本文部分:
B1初昇格の信州ブレイブウォリアーズが今シーズンの台風の目になりそうな確かな予感
【信州が大阪相手にシーズン中盤初戦に勝利】
約2週間のバイウィークを終え、12月2日からシーズン中盤戦が始まったB1リーグ。当日は全国各地で10試合が開催された。
今シーズンB1リーグ初昇格を果たしている信州ブレイブウォリアーズは、本拠地で同じ西地区上位の大阪エヴェッサを迎え撃ち、終盤までもつれる大接戦の末、73-66で勝利している。
これで信州は今シーズンの成績を6勝10敗とし、地区上位グループを狙えそうな位置をキープしている。
【厳しい戦いを強いられるB1初昇格チーム】
もちろん6勝10敗という成績は、誰しもが手放しで賞賛できるものではないだろう。だがB1初昇格チームとしては、まさに大健闘といっていいものだ。
新型コロナウイルスの影響で昨スーズンはシーズン途中で打ち切られたため、今シーズンは入れ替え戦無しでB2リーグから信州と広島ドラゴンフライズの2チームが自動昇格し、今シーズンまでの3地区18チーム制から、2地区20チーム制でシーズンを戦っている。
ここまでの広島は、信州を下回る4勝12敗に留まっており、やはり苦しいシーズンを過ごしている。だがこれは、下位リーグから上位リーグに昇格してきたチームが味わう苦難のようなものだ。

出典レコード:
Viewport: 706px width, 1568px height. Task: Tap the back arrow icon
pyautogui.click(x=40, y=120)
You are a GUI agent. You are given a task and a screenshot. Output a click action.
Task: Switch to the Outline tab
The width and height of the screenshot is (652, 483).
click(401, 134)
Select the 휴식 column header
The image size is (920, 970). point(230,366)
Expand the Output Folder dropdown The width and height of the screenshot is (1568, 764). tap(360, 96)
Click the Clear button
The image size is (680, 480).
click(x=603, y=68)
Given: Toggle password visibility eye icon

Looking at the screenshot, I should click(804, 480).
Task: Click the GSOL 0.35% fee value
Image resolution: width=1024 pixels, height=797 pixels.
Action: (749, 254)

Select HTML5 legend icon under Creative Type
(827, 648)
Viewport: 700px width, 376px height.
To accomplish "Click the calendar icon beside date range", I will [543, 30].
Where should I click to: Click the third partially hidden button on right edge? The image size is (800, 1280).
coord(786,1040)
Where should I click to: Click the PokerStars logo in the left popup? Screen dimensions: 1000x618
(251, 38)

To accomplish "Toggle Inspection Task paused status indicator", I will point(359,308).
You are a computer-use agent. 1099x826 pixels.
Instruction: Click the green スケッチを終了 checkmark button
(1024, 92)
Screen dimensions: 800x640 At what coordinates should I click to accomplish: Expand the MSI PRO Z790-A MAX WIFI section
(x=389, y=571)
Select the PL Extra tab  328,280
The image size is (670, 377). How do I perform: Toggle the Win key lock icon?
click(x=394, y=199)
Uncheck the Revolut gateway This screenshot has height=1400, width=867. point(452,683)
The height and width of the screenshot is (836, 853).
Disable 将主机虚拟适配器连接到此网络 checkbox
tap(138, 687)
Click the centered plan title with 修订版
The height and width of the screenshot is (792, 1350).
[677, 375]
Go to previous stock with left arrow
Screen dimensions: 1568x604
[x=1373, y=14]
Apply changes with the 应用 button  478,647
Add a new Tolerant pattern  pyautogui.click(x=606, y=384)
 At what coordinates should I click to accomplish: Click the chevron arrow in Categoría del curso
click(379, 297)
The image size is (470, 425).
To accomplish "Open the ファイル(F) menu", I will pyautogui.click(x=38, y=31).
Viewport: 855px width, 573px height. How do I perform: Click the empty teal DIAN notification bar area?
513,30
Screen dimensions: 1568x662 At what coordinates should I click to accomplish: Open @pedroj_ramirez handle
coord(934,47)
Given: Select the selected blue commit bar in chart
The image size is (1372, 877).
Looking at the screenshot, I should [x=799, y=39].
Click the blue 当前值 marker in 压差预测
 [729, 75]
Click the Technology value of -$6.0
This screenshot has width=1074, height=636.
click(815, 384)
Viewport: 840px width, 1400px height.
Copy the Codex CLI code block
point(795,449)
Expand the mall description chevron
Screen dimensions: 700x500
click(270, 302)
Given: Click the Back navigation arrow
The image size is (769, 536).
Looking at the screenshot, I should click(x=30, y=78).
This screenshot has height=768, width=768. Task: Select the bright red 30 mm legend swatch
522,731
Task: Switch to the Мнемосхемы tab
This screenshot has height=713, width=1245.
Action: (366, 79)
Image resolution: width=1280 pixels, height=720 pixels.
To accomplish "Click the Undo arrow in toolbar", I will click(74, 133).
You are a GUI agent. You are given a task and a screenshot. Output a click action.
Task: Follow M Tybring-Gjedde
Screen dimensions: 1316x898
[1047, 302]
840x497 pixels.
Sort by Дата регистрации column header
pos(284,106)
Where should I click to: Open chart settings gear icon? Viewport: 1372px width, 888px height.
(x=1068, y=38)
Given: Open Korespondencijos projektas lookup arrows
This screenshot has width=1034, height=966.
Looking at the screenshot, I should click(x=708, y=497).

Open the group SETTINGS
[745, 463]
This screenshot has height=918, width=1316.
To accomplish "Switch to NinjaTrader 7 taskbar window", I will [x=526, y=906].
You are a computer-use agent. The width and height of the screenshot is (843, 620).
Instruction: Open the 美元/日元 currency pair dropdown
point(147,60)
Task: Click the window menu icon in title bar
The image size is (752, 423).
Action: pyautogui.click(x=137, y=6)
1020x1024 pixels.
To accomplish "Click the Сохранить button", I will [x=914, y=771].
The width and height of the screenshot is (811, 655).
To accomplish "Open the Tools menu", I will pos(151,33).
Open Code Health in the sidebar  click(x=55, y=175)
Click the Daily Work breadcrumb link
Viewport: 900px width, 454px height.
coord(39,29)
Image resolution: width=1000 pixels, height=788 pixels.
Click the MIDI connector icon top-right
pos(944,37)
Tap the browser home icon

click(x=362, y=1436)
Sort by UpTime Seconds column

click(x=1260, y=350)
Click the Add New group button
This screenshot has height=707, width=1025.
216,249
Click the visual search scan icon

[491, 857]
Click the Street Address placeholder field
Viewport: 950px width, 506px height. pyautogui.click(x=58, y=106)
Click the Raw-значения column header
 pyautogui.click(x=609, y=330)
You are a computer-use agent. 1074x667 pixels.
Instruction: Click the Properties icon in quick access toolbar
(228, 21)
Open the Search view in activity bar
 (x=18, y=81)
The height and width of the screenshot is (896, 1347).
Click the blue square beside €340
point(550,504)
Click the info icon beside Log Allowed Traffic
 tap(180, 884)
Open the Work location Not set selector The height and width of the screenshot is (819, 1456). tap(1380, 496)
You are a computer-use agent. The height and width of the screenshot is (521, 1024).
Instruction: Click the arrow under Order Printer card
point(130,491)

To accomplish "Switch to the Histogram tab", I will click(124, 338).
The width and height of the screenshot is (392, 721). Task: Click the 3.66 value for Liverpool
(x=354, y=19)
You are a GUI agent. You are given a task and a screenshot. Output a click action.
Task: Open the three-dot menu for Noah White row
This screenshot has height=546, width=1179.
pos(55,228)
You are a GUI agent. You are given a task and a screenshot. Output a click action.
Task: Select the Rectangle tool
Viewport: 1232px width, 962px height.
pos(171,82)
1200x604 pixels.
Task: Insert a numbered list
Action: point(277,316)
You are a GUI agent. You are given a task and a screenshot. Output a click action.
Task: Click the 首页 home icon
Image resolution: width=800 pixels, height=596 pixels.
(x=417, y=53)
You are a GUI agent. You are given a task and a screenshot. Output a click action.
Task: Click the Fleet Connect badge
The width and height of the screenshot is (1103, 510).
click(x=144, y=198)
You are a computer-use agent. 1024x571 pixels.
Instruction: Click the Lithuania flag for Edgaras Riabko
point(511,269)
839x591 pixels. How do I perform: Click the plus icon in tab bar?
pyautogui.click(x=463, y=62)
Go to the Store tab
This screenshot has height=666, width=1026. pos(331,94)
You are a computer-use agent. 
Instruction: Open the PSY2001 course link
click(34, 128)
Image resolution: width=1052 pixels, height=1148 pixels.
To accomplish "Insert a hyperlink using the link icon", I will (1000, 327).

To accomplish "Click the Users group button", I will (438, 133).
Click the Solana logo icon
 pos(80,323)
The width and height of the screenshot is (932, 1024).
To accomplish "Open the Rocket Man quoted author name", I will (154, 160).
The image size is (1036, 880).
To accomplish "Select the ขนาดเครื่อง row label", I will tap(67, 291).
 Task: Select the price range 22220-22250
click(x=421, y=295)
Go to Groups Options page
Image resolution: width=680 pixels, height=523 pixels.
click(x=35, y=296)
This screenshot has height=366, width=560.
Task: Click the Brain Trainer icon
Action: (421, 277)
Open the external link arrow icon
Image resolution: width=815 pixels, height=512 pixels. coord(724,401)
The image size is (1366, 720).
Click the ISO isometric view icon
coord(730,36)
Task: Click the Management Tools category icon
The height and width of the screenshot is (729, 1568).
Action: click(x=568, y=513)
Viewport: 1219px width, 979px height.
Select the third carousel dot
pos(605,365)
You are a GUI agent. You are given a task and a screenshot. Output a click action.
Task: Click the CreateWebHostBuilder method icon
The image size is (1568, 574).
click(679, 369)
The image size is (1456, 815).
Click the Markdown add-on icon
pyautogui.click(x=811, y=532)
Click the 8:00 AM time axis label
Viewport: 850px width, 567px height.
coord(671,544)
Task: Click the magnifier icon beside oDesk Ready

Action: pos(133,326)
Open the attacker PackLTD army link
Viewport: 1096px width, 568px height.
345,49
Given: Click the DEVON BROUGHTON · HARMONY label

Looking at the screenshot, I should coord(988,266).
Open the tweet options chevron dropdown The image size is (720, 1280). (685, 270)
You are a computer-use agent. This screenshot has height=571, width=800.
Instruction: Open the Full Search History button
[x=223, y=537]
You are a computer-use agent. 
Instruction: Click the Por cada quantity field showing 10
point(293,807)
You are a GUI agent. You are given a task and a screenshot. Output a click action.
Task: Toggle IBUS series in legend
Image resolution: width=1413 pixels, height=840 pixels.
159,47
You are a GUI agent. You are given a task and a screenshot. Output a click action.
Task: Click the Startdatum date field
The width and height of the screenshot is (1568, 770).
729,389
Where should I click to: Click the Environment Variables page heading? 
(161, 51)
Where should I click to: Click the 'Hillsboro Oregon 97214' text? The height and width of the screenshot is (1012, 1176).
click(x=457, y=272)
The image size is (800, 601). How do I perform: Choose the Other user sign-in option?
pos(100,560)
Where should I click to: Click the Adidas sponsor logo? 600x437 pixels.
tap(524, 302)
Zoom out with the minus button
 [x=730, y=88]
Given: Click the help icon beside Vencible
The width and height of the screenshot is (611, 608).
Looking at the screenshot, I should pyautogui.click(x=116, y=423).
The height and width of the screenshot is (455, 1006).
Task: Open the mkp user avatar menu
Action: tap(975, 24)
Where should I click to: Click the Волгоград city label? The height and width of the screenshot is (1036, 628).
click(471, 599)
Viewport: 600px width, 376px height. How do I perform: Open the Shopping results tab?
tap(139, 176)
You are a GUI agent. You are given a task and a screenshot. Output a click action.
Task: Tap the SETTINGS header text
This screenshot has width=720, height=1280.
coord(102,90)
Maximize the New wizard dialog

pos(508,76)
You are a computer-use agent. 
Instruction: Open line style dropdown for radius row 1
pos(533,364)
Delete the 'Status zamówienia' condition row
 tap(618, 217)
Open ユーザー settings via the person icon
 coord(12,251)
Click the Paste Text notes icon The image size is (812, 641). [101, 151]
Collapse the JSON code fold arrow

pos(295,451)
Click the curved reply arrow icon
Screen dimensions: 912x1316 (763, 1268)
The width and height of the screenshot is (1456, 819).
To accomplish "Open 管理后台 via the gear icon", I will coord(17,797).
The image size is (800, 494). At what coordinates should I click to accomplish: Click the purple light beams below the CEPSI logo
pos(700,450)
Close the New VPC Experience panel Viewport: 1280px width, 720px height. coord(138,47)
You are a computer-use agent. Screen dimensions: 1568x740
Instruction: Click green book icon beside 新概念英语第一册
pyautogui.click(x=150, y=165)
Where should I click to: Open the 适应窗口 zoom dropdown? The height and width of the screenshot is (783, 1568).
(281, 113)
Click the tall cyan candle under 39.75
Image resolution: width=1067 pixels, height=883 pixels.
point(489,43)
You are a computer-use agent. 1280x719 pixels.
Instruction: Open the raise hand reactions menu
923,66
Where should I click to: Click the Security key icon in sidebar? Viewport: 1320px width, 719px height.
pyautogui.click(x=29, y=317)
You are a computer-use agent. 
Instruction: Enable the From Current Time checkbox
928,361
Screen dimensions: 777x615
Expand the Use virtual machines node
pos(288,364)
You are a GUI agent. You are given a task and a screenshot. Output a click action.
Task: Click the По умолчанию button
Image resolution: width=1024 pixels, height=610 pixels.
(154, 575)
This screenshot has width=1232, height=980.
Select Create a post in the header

問題と課題:
#1 本文の内容を2文で要約せよ。
#2 本文のうち、「B1初昇格の信州ブレイブウォリアーズが今シーズンの台風の目になりそうな確かな予感」で始まり「が味わう苦難のようなものだ。」で終わる部分を一字一句変えずに出力せよ。
レコードは使わなくてよい。

結果一覧:
#1 B1初昇格の信州ブレイブウォリアーズは、12月2日に始まったシーズン中盤戦の初戦で本拠地に大阪エヴェッサを迎え、73-66で勝利して今シーズンの成績を6勝10敗とした。この成績はB1初昇格チームとしては大健闘といえるもので、同じく自動昇格した広島ドラゴンフライズは4勝12敗と苦しいシーズンを過ごしている。

#2
B1初昇格の信州ブレイブウォリアーズが今シーズンの台風の目になりそうな確かな予感
【信州が大阪相手にシーズン中盤初戦に勝利】
約2週間のバイウィークを終え、12月2日からシーズン中盤戦が始まったB1リーグ。当日は全国各地で10試合が開催された。
今シーズンB1リーグ初昇格を果たしている信州ブレイブウォリアーズは、本拠地で同じ西地区上位の大阪エヴェッサを迎え撃ち、終盤までもつれる大接戦の末、73-66で勝利している。
これで信州は今シーズンの成績を6勝10敗とし、地区上位グループを狙えそうな位置をキープしている。
【厳しい戦いを強いられるB1初昇格チーム】
もちろん6勝10敗という成績は、誰しもが手放しで賞賛できるものではないだろう。だがB1初昇格チームとしては、まさに大健闘といっていいものだ。
新型コロナウイルスの影響で昨スーズンはシーズン途中で打ち切られたため、今シーズンは入れ替え戦無しでB2リーグから信州と広島ドラゴンフライズの2チームが自動昇格し、今シーズンまでの3地区18チーム制から、2地区20チーム制でシーズンを戦っている。
ここまでの広島は、信州を下回る4勝12敗に留まっており、やはり苦しいシーズンを過ごしている。だがこれは、下位リーグから上位リーグに昇格してきたチームが味わう苦難のようなものだ。